For the unversed, EAS is a national warning system in the United States designed to allow authorized officials to broadcast emergency alerts and warning messages to the public via cable, satellite, or broadcast television, and both AM/FM and satellite radio. “We recently became aware of certain vulnerabilities in EAS encoder/decoder devices that, if not updated to most recent software versions, could allow an actor to issue EAS alerts over the host infrastructure (TV, radio, cable network),” the DHS’s Federal Emergency Management Agency (FEMA) said in an advisory delivered through the Integrated Public Alert and Warning System (IPAWS). “This exploit was successfully demonstrated by Ken Pyle, a security researcher at CYBIR.com, and may be presented as a proof of concept at the upcoming DEFCON 2022 conference in Las Vegas, August 11-14. “In short, the vulnerability is public knowledge and will be demonstrated to a large audience in the coming weeks.” To safeguard against such exploits, FEMA has strongly encouraged its EAS participants to ensure that:
EAS devices and supporting systems are up to date with the most recent software versions and security patches; EAS devices are protected by a firewall; EAS devices and supporting systems are monitored and audit logs are regularly reviewed looking for unauthorized access.
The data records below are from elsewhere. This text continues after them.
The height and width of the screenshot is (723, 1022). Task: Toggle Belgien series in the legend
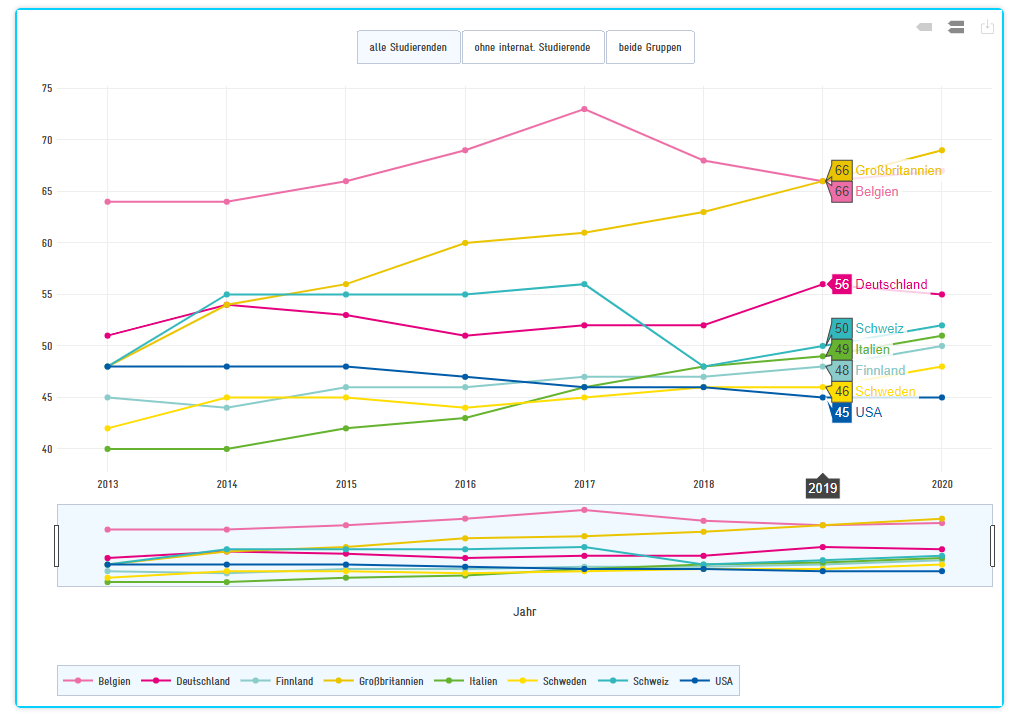[x=102, y=681]
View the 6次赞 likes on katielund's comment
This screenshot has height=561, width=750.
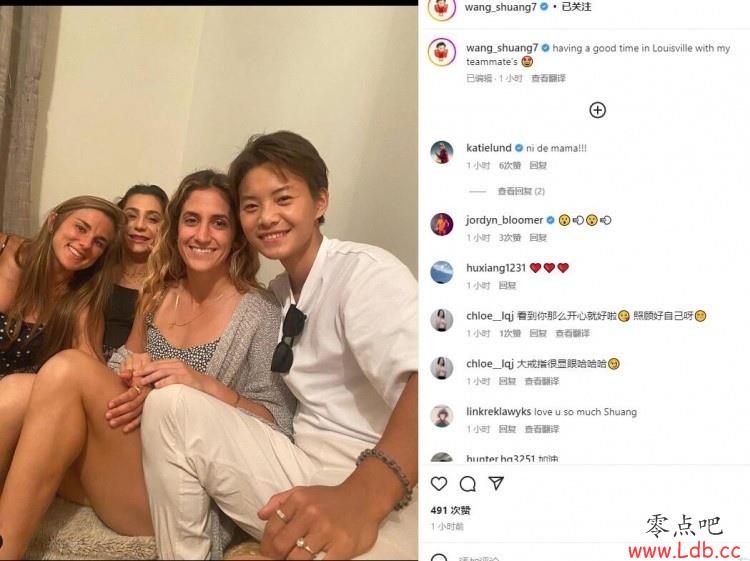[510, 165]
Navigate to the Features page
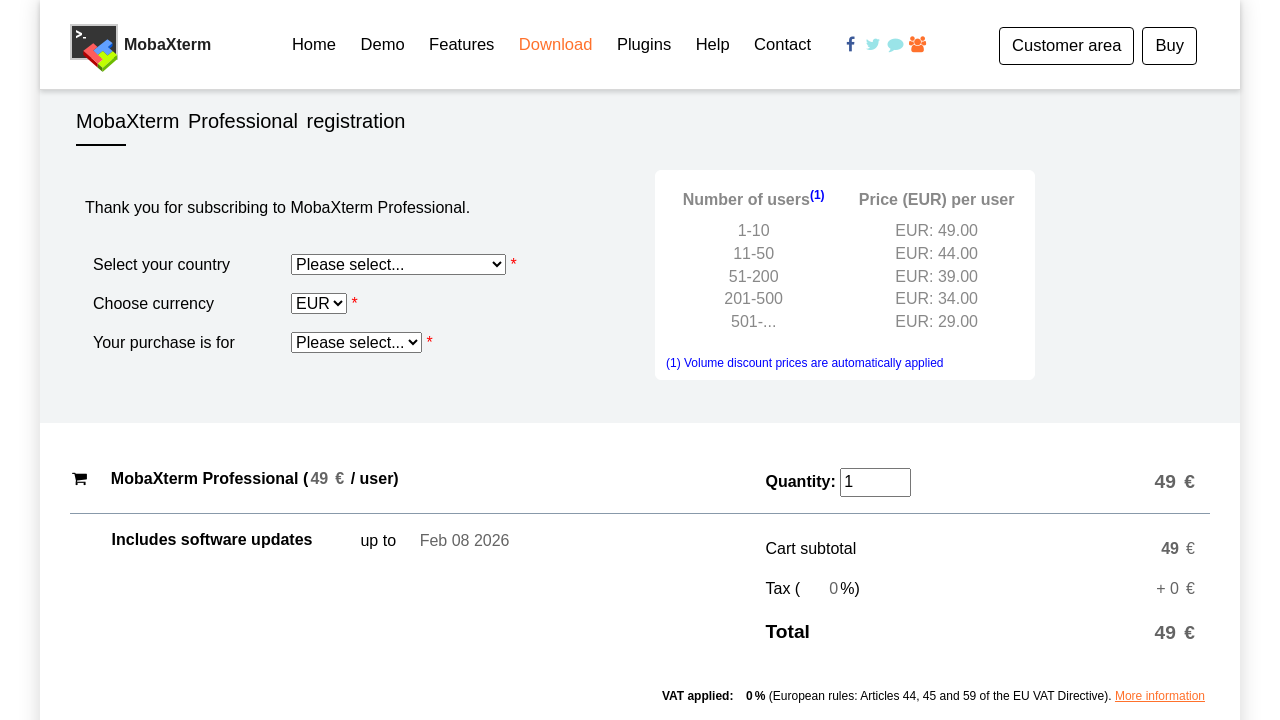Viewport: 1280px width, 720px height. coord(461,45)
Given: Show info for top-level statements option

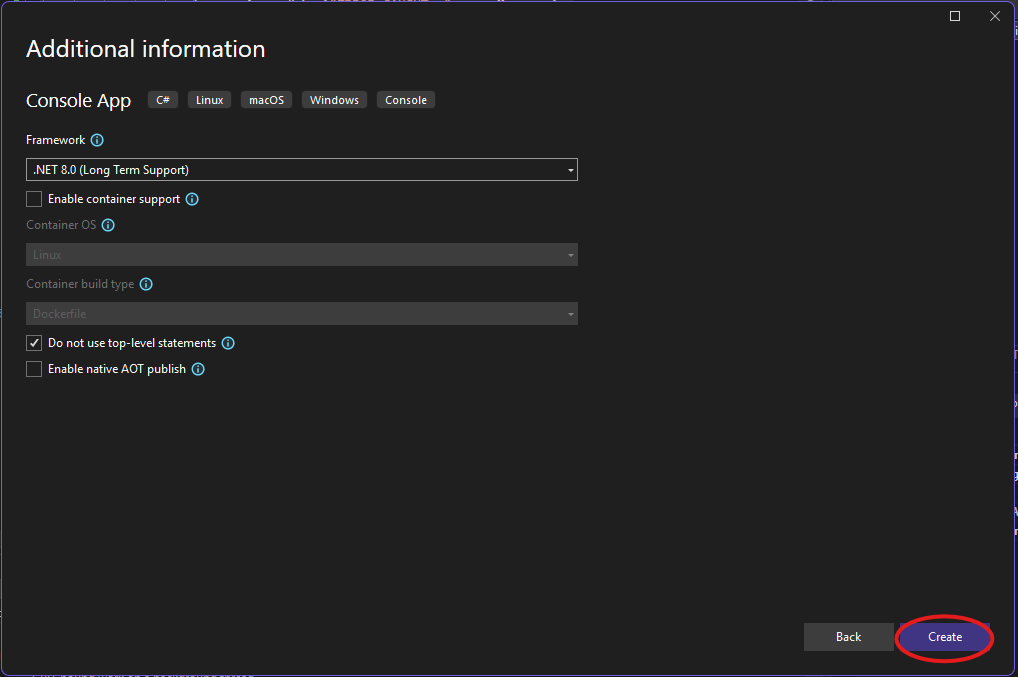Looking at the screenshot, I should (x=228, y=343).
Ken Pyle, the cybersecurity researcher who discovered the issue told Bleeping Computer that the vulnerabilities lie in the Monroe Electronics R189 One-Net DASDEC EAS, which is an EAS encoder and decoder device used by TV and radio stations to broadcast emergency alerts. According to the researcher, the issue has now ballooned into a huge flaw because multiple vulnerabilities and issues (confirmed by other researchers) have not been patched for several years. “When asked what can be done after successful exploitation, Pyle said: ‘I can easily obtain access to the credentials, certs, devices, exploit the web server, send fake alerts via crafts message, have them valid / pre-empting signals at will. I can also lock legitimate users out when I do, neutralizing or disabling a response,’” Bleeping Computer added. Pyle did not provide any details regarding the issue but said that the main concern is to lessen the problem before releasing any further information. “Public safety and cybersecurity are more important than social media likes and sensationalism. I do the right thing regardless of whether people are looking or not,” Pyle added. It’s unclear how many EAS devices are affected by the vulnerable software.